In the first part of this post, we found the source of the location data on the KVB-Bikes site and wrote a Python script to retrieve it. In this part, we will use the collected data to investigate basic patterns of bike usage in Cologne. As a first step, we will use maps to visualize some features of the data.

Setting up required packages

For this task we will need a bunch of Python libraries. A good way to get started is to install the extensive Anaconda distribution. I use the Python 3.6 version. It comes with numerous packages that are useful for data analysis and scientific tasks. There are only a few additional packages to install:

conda install basemap
conda install -c https://conda.anaconda.org/OGGM descartes
pip install fiona

I had to use pip for installing fiona, because conda failed to do so. Make sure to use the pip coming with your anaconda installation. You should be able to set up your Python script and import the following libraries now:

import fiona
from mpl_toolkits.basemap import Basemap   
import pandas as pd
from shapely.geometry import Polygon, Point, MultiPoint, MultiPolygon
from shapely.prepared import prep
import matplotlib.pyplot as plt
from matplotlib.collections import PatchCollection
from matplotlib.colors import Normalize
from descartes import PolygonPatch

Fiona enables us to open a shapefile and extract data from it. Basemap is an extension of matplotlib for easy plotting of maps. Shapely, surprise, deals with shapes.
A great and extensive introduction to Basemap for Python can be found here. Here is another nice and more practical article. It uses British housing prices to demonstrate plotting maps and using shapefiles. Another project, very similar to my own, can be found here. It goes into great detail and makes use of shapely as well.

Getting a map of Cologne

As a starting point, it would be nice to have a map depicting the neighborhoods or "Veedel" as they are called in Cologne. Shapefile is a widespread format for representing such geospatial data. By combining points, lines and polygons they can represent any shape needed to create a map. Turns out, there is a neat open data initiative for Cologne. Among others, it provides a map of Cologne’s districts in shape format consisting of the following files:

|-- Stadtteil.dbf
|-- Stadtteil.prj
|-- Stadtteil.sbn
|-- Stadtteil.sbx
|-- Stadtteil.shp
|-- Stadtteil.shx

The way locations are represented in shapefiles varies substantially.
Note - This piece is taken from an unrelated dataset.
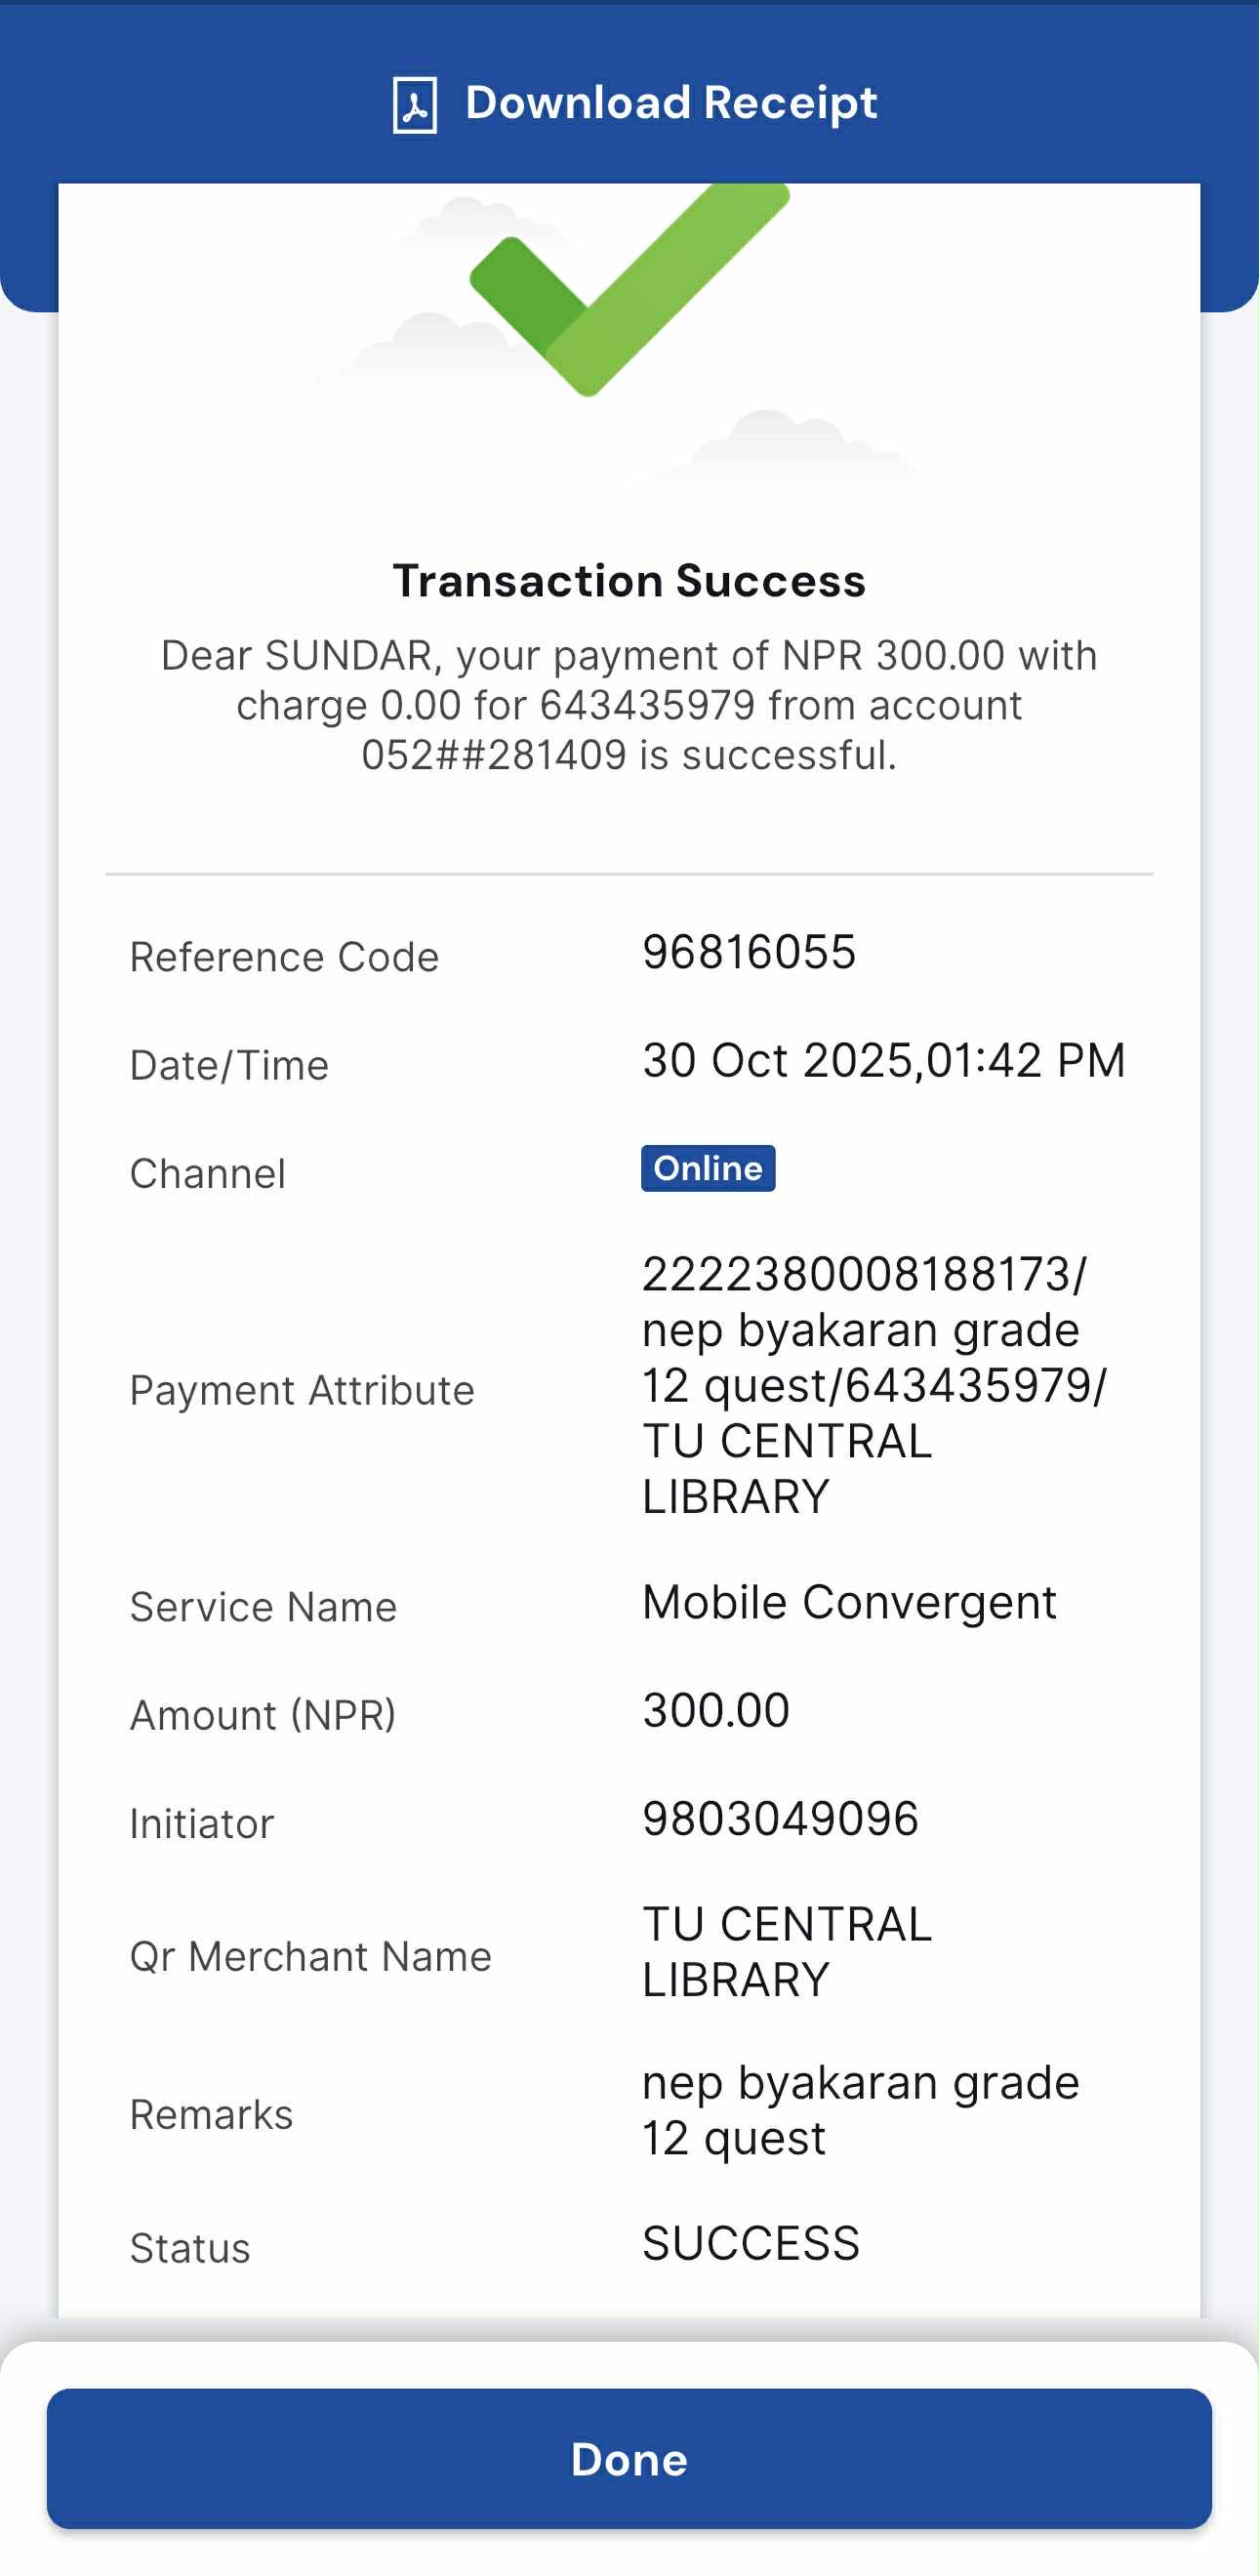Tap the Transaction Success heading
This screenshot has width=1259, height=2576.
click(x=629, y=581)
This is because there are numerous ways to depict location data, called coordinate reference systems (CRS). The World Geodetic System (WGS) is the most common one. The latest revision, WGS 84, is what basemap expects. Unfortunately, the provided file for Cologne uses a different CRS. The website states that the shapefile is in "ETRS 1989 / UTM Zone 32N" format. We could also have learned this by looking at the .prj file, which contains information on the CRS used. This mismatch in formats leads to the following error when trying to open the shapefile:

ValueError: lat_0 must be between -90.000000 and 90.000000 degrees

Above that, the files also use an encoding different from UTF-8. While Python 2 had no problem with that, Python 3 couldn’t read the files:

UnicodeDecodeError: 'utf-8' codec can't decode byte 0xfc in position 6: invalid start byte

Consequently, before using the shapefile we need to process it.
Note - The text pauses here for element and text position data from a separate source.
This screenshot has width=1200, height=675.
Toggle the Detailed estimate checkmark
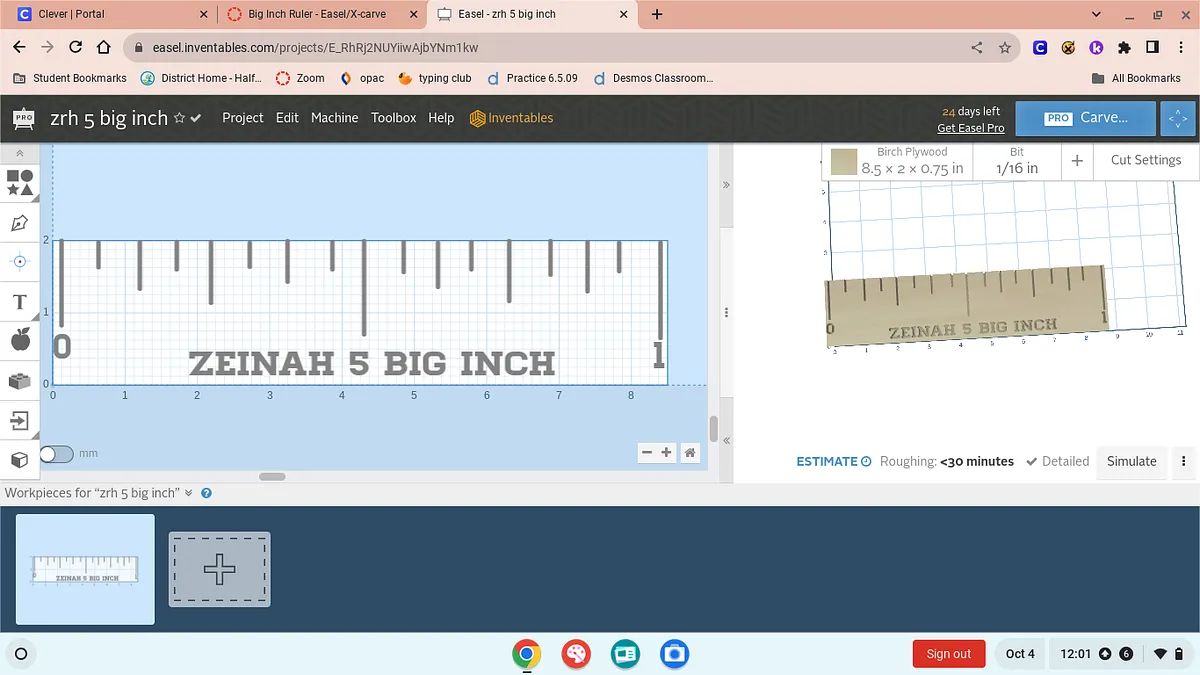(1032, 461)
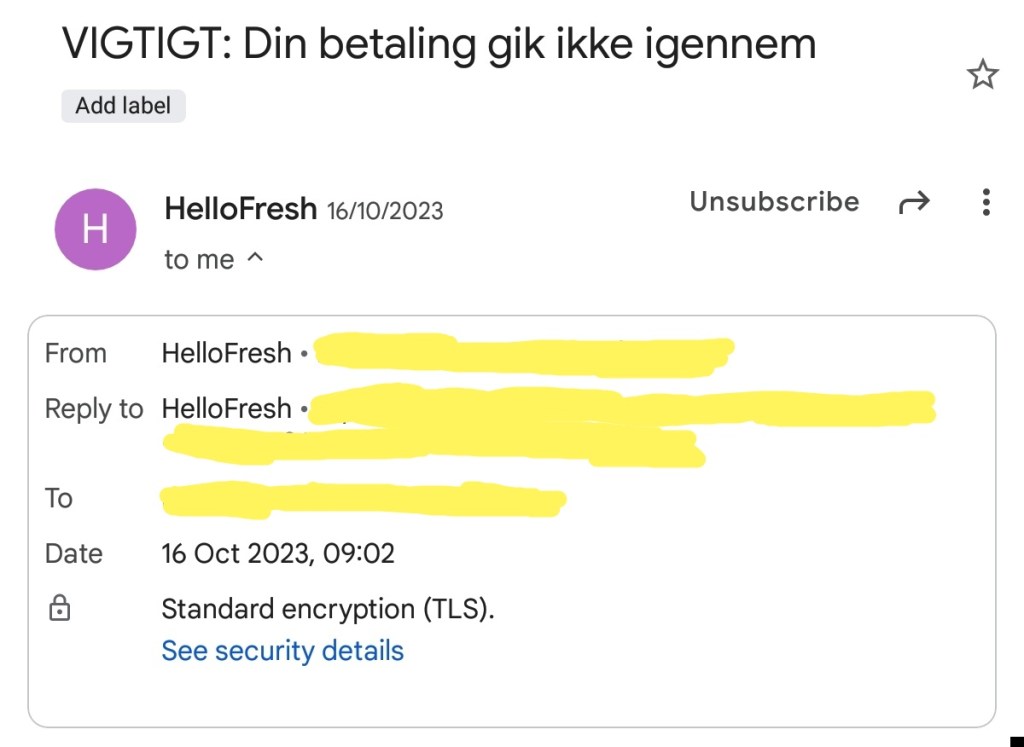Click the "From" field label

[x=75, y=353]
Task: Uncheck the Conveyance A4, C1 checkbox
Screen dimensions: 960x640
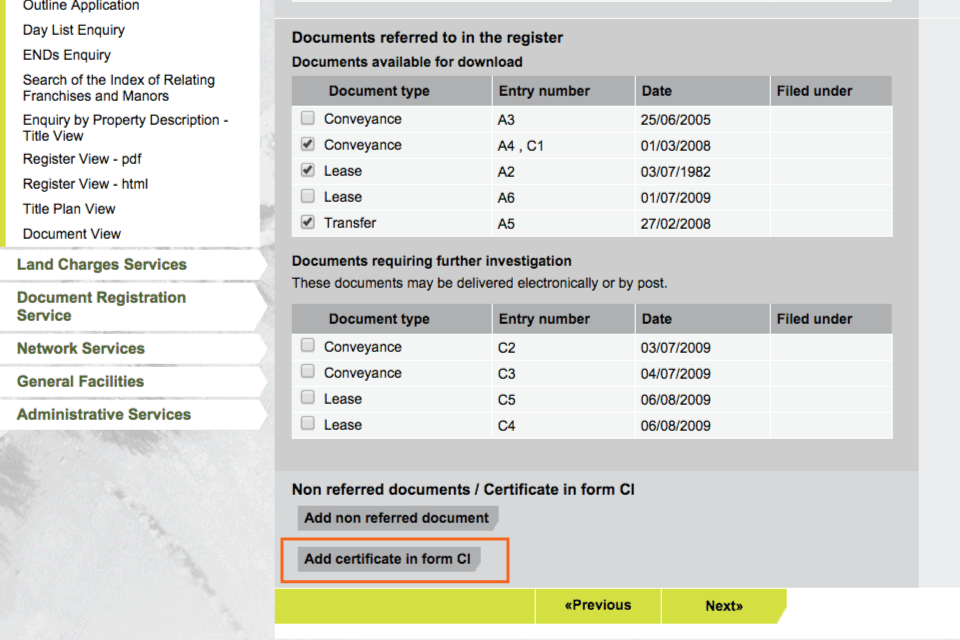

Pre-processing the shapefile

Our goal is to convert the location data in our shapefile to WGS84 format which uses latitudes and longitudes. Moreover, we want to change the encoding to UTF-8. There are two methods to get this done:

  • Install the open-source software QGIS. It is available for Windows and Linux. QGIS is a convenient, graphical way to work on geospatial data and is able to open, manipulate and convert shapefiles. This article describes how to do that.
  • The open-source library GDAL provides a set of useful command-line tools for working on geospatial data. A brief how-to on converting from one CRS to another is provided here. In our case we convert to EPSG 4326 and set the encoding to UTF-8. The EPSG code is just a convention to define a CRS and its additional properties.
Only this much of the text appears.